# Information Measure

Created mainly from Chapter 6 in the book: 

    Raymond W. Yeung (auth.) - A First Course in Information Theory (2002, Springer)

and my own thoughts

## Definition: Finite Random Variable

Let $(\Omega, \mathcal{F}, \mathbb{P})$ be a probability space.

* A **random variable** is a measurable function  $X : (\Omega, \mathcal{F}) \to (\mathcal{X}, \mathcal{P}(\mathcal{X}))$, where $(\mathcal{X}, \mathcal{P}(\mathcal{X}))$ is a measurable space.
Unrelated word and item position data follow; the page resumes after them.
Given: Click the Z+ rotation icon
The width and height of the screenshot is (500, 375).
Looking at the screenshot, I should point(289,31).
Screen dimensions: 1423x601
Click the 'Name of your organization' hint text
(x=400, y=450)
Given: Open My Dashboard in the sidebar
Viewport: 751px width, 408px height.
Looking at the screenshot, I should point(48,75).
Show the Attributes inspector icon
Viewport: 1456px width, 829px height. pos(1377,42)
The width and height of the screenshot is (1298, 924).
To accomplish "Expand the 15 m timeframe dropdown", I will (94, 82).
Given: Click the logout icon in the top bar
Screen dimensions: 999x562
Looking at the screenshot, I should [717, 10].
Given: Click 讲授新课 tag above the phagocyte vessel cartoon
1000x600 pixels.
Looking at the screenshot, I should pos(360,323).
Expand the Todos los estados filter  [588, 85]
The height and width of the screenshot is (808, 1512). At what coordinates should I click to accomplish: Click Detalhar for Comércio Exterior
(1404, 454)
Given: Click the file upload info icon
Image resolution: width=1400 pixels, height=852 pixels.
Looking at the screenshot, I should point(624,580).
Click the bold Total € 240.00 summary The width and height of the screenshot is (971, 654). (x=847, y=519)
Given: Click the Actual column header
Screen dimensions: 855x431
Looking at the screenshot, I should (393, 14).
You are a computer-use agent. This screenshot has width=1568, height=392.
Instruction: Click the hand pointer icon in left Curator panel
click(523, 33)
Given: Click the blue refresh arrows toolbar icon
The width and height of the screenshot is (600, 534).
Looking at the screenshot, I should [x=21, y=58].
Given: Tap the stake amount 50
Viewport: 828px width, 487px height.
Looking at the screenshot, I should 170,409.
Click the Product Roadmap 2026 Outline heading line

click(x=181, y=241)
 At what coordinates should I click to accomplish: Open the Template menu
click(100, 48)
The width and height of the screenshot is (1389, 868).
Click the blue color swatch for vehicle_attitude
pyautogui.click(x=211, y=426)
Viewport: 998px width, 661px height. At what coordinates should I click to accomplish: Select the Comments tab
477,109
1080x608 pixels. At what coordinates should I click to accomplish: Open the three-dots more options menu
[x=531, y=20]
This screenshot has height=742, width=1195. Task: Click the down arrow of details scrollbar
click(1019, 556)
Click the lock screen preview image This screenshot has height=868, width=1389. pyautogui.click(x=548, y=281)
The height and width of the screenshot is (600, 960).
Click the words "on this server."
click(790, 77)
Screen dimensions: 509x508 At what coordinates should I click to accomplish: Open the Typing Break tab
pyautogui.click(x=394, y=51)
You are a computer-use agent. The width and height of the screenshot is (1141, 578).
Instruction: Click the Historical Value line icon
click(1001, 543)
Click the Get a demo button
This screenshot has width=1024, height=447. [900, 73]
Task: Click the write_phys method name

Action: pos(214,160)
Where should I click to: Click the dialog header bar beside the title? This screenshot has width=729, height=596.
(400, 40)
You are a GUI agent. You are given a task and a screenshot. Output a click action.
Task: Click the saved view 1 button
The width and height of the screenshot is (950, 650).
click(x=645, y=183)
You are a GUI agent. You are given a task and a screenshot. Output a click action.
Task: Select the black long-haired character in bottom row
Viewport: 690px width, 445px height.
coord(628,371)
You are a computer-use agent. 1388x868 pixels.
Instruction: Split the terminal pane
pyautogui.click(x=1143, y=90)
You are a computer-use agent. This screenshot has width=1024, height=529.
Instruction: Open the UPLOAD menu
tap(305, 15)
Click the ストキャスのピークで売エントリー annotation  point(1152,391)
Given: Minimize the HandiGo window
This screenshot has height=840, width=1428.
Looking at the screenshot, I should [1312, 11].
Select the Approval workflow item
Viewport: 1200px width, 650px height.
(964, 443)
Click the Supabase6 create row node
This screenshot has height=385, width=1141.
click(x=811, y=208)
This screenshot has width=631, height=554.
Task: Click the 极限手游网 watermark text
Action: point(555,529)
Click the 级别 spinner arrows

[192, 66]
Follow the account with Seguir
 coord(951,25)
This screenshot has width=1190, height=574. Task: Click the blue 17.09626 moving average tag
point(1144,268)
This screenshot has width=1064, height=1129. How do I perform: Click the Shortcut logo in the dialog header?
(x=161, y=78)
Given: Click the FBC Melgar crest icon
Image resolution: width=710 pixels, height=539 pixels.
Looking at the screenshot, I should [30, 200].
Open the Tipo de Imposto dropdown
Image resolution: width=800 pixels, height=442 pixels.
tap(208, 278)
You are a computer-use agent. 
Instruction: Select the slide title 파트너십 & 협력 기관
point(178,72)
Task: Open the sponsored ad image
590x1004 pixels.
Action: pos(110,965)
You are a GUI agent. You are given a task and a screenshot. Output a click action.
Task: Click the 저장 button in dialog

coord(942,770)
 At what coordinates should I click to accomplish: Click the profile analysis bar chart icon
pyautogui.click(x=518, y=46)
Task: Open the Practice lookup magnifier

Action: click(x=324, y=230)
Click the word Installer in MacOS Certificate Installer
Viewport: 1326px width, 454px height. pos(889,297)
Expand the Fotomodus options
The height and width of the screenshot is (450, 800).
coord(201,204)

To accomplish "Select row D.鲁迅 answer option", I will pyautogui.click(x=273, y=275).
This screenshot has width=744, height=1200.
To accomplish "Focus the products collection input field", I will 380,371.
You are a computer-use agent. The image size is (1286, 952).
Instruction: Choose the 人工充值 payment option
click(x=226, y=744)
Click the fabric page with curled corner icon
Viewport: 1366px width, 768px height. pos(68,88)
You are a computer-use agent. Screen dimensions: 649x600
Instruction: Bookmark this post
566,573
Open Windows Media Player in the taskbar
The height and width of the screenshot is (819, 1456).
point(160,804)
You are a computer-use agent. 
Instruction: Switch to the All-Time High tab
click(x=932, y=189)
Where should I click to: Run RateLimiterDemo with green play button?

* A **finite random variable** is a random variable whose alphabet $\mathcal{X}$ is a finite set. We call $\mathcal{X}$ the *alphabet* (or *state space*) of $X$.

* The **support** of a finite random variable $X$ is defined as
$$
\operatorname{supp}(X)
= \{\, x \in \mathcal{X} : \mathbb{P}(X = x) > 0 \,\}.
$$

**Convention.**
* All random variables are assumed to be **finite** (their alphabets are finite sets).
* The alphabet of a random variable $X$ is always denoted by the corresponding calligraphic symbol $\mathcal{X}$.
* Unless explicitly stated otherwise, all random variables are defined on the same probability space $(\Omega, \mathcal{F}, \mathbb{P})$.

## Definition: Probability Mass Function (pmf)

Let $X$ be a finite random variable. The **probability mass function (pmf)** of $X$ is defined as
$$
\begin{aligned}
p_X : \mathcal{X} &\to [0,1],\\
p_X(x) &= \mathbb{P}(X = x).
\end{aligned}
$$

**Convention.** When no ambiguity arises, we omit the subscript and write $p(x)$ instead of $p_X(x)$.

## Definition: Field Generated by Sets

Let $\tilde{X}_1, \tilde{X}_2, \ldots, \tilde{X}_n$ be sets. The **field** $\mathcal{F}_n$ generated by these sets is the collection of all sets that can be obtained by applying any finite sequence of the usual set operations (union, intersection, complement, and difference) to  $\tilde{X}_1, \tilde{X}_2, \ldots, \tilde{X}_n$.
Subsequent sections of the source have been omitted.